Exercise brief:
Copy the rows below, swapping each "Where should I click to:" for "Where do I click to:" and keeping everything else the same.
───── Input records
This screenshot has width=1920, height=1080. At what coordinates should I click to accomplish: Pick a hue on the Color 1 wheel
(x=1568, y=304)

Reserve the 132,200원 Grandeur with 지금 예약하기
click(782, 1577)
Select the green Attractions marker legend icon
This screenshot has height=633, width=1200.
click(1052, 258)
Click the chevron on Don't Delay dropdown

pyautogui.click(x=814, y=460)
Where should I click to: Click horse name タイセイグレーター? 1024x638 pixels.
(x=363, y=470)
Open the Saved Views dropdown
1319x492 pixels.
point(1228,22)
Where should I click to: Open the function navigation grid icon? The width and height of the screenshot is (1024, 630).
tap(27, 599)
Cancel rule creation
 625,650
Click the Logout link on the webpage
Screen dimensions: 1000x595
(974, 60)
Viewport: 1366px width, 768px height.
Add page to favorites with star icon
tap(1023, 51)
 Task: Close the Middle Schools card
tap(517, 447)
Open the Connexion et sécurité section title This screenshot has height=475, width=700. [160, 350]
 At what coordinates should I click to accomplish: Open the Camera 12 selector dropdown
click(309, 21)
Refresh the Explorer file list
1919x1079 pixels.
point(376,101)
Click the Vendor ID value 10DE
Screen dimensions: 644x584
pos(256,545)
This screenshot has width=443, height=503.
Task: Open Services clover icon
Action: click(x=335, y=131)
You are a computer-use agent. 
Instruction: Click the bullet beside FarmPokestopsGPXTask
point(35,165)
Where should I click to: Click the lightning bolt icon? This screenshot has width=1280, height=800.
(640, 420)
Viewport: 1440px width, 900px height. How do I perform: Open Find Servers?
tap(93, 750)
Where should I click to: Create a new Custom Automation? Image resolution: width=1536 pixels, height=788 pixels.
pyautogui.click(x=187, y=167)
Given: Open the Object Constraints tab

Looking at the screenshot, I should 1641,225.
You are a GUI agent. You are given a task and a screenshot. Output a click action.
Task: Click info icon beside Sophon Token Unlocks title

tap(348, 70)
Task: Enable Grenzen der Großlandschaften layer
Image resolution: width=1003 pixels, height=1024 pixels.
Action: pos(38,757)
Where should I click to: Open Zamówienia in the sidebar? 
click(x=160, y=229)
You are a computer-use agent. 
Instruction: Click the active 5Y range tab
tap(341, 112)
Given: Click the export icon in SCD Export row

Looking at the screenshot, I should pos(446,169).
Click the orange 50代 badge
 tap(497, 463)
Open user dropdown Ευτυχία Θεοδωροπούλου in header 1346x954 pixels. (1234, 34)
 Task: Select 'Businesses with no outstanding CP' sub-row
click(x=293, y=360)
──────────
Exercise response:
This screenshot has width=1920, height=1080. At what coordinates should I click to accomplish: Pick a hue on the Color 1 wheel
(x=1568, y=304)

Reserve the 132,200원 Grandeur with 지금 예약하기
click(782, 1577)
Select the green Attractions marker legend icon
This screenshot has height=633, width=1200.
click(1052, 258)
Click the chevron on Don't Delay dropdown

pyautogui.click(x=814, y=460)
Where do I click to: Click horse name タイセイグレーター? 1024x638 pixels.
(x=363, y=470)
Open the Saved Views dropdown
1319x492 pixels.
point(1228,22)
Where do I click to: Open the function navigation grid icon? The width and height of the screenshot is (1024, 630).
tap(27, 599)
Cancel rule creation
 625,650
Click the Logout link on the webpage
Screen dimensions: 1000x595
(974, 60)
Viewport: 1366px width, 768px height.
Add page to favorites with star icon
tap(1023, 51)
 Task: Close the Middle Schools card
tap(517, 447)
Open the Connexion et sécurité section title This screenshot has height=475, width=700. [160, 350]
 At what coordinates should I click to accomplish: Open the Camera 12 selector dropdown
click(309, 21)
Refresh the Explorer file list
1919x1079 pixels.
point(376,101)
Click the Vendor ID value 10DE
Screen dimensions: 644x584
pos(256,545)
This screenshot has width=443, height=503.
Task: Open Services clover icon
Action: click(x=335, y=131)
You are a computer-use agent. 
Instruction: Click the bullet beside FarmPokestopsGPXTask
point(35,165)
Where do I click to: Click the lightning bolt icon? This screenshot has width=1280, height=800.
(640, 420)
Viewport: 1440px width, 900px height. How do I perform: Open Find Servers?
tap(93, 750)
Where do I click to: Create a new Custom Automation? Image resolution: width=1536 pixels, height=788 pixels.
pyautogui.click(x=187, y=167)
Given: Open the Object Constraints tab

Looking at the screenshot, I should 1641,225.
You are a GUI agent. You are given a task and a screenshot. Output a click action.
Task: Click info icon beside Sophon Token Unlocks title

tap(348, 70)
Task: Enable Grenzen der Großlandschaften layer
Image resolution: width=1003 pixels, height=1024 pixels.
Action: pos(38,757)
Where do I click to: Open Zamówienia in the sidebar? 
click(x=160, y=229)
You are a computer-use agent. 
Instruction: Click the active 5Y range tab
tap(341, 112)
Given: Click the export icon in SCD Export row

Looking at the screenshot, I should pos(446,169).
Click the orange 50代 badge
 tap(497, 463)
Open user dropdown Ευτυχία Θεοδωροπούλου in header 1346x954 pixels. (1234, 34)
 Task: Select 'Businesses with no outstanding CP' sub-row
click(x=293, y=360)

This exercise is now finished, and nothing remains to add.